I spent Monday in one of the deepest lows I’ve ever experienced. I guess I’ve been angry at everyone and everything for the longest time, for weeks now, and at that point I’d got to snapping at every little thing, as well as feeling enormously self-hating. I’d started to feel, I realised, every burden that Thomas has to bear, and every burden he puts on Caroline and I and Nanny Louise, at about ten times the usual level.
This, I’m sure, is because of Thomas being about to transition to senior school, about my own memories of that being hell. It’s also, right now, because last week was a schedule-disrupting week of exams, and this week was schedule-disrupting Activity Week, when Tom’s class go on school trips every day. This is not his idea of fun. The anxiousness has hung in the air of the house, getting to everyone.
And then, on the Tuesday of Activity Week, his teachers noticed that he’d been car sick on the last trip, and, I suspect, asked him if he wasn’t feeling well, or if he didn’t want to go on the coach, to which he of course gave the answer expected of him. Which meant I had to go back into school and pick him up for a day at home instead. Of course he was absolutely fine, laughing and running about, as soon as we got home. I was once again angry, though not at him, that he missed out on a day that would challenge and, I’m sure, entertain him. The school went by the book, didn’t factor in his autism and asked him a leading question- after all this bloody time! They’ve usually been amazing, so it was quite the shock for them to drop the ball with half a term to go.
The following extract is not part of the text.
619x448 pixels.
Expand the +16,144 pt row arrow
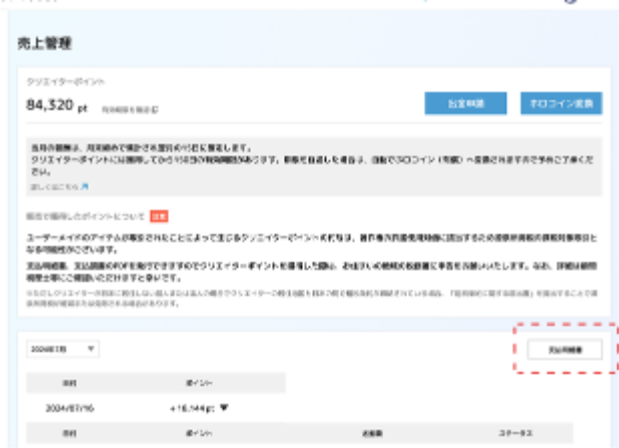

But that Tuesday actually gave me and him space to relax. Alone time and jigsaws together. And I managed to find an even keel by Wednesday, especially after cricket nets and a few pints of therapy with my team mates. Things are quite a lot better.
But still, I’m now really anxious about next Sunday. Thomas reacts badly if we leave early, won’t let us drop anything from the agenda, and insists we’re home for 11.50am. That gives us a margin of error of about 20 minutes, which, if the McDonalds drivethrough is backed up, can get very close indeed. Add with me having to negotiate that non-existent shortcut, and with the bath in the evening, it’s going to be a very stressful day, when it’s meant to be a relaxing one.
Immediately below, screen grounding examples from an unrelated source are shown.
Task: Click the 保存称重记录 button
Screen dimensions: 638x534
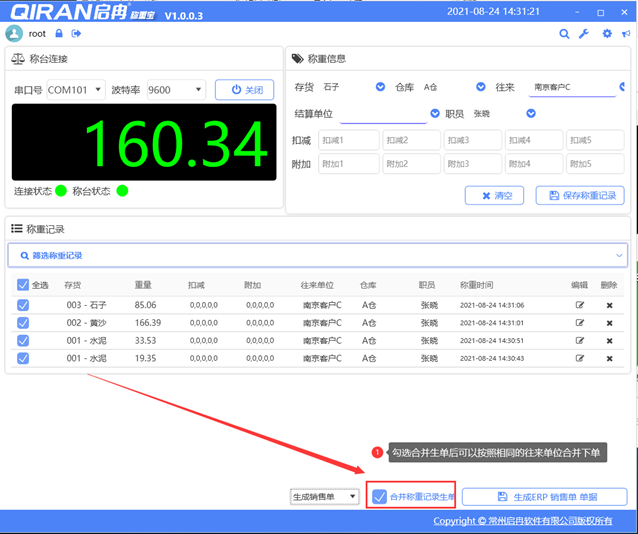Action: [580, 196]
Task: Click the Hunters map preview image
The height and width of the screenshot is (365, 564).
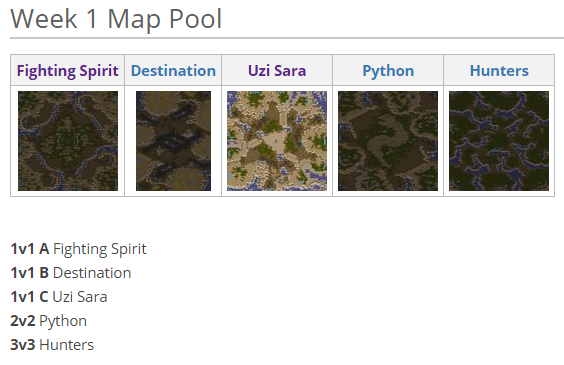Action: tap(499, 141)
Some of you will be thinking that we’re raising a spoiled child here, that you’re reading about the kid in The Twilight Zone who can tell his fearful parents what to do. But, believe me, that’s not the case. What we’re all attempting to do is to provide an atmosphere at home that allows Thomas to be challenged by his encounters with the outside world, especially school. He gets to relax here so he can do what’s asked of him out and take scary steps forward out there. He’s been set clear boundaries. He doesn’t get to opt out of baths. But if something’s not naughty or negative, he’s allowed to do it. And that means the creation of complex repeating patterns like Sunday at the Arboretum, which can get pummelling if they go wrong. It’s hard to explain to someone who, at the age of eleven, still can’t follow most rational processes. I’m not about to take us off into a shortcut that doesn’t work, whatever the consequences.
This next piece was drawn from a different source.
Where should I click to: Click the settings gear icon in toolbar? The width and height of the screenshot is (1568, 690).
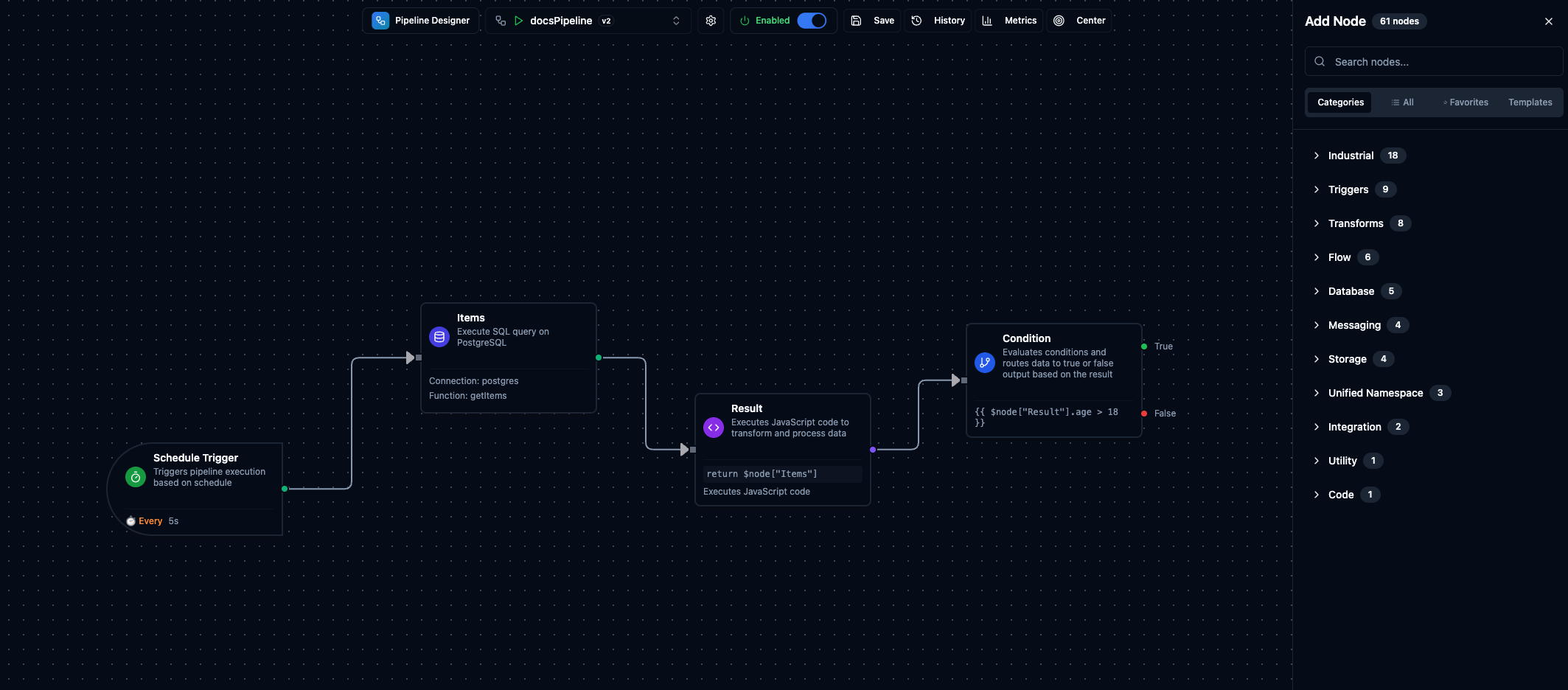click(x=711, y=21)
It all got better later in the week. Thomas had a good day out on the Thursday, only coming home in the evening after climbing, exploring caves and having a barbecue outside. He came home happy and sleepy. Later today it’s our first encounter with a teacher from Thomas’ new school, as she sits in on the regular meeting about his progress. So that might be a moment of great hope for me. I’ll let you know how Sunday goes. I have some hopes that me and him might be able to navigate those obstacles, in every sense of the word.
To Be Continued
I will try to make My Week more fun next week. I really hope it is, anyway.
And I hope I see you all again then.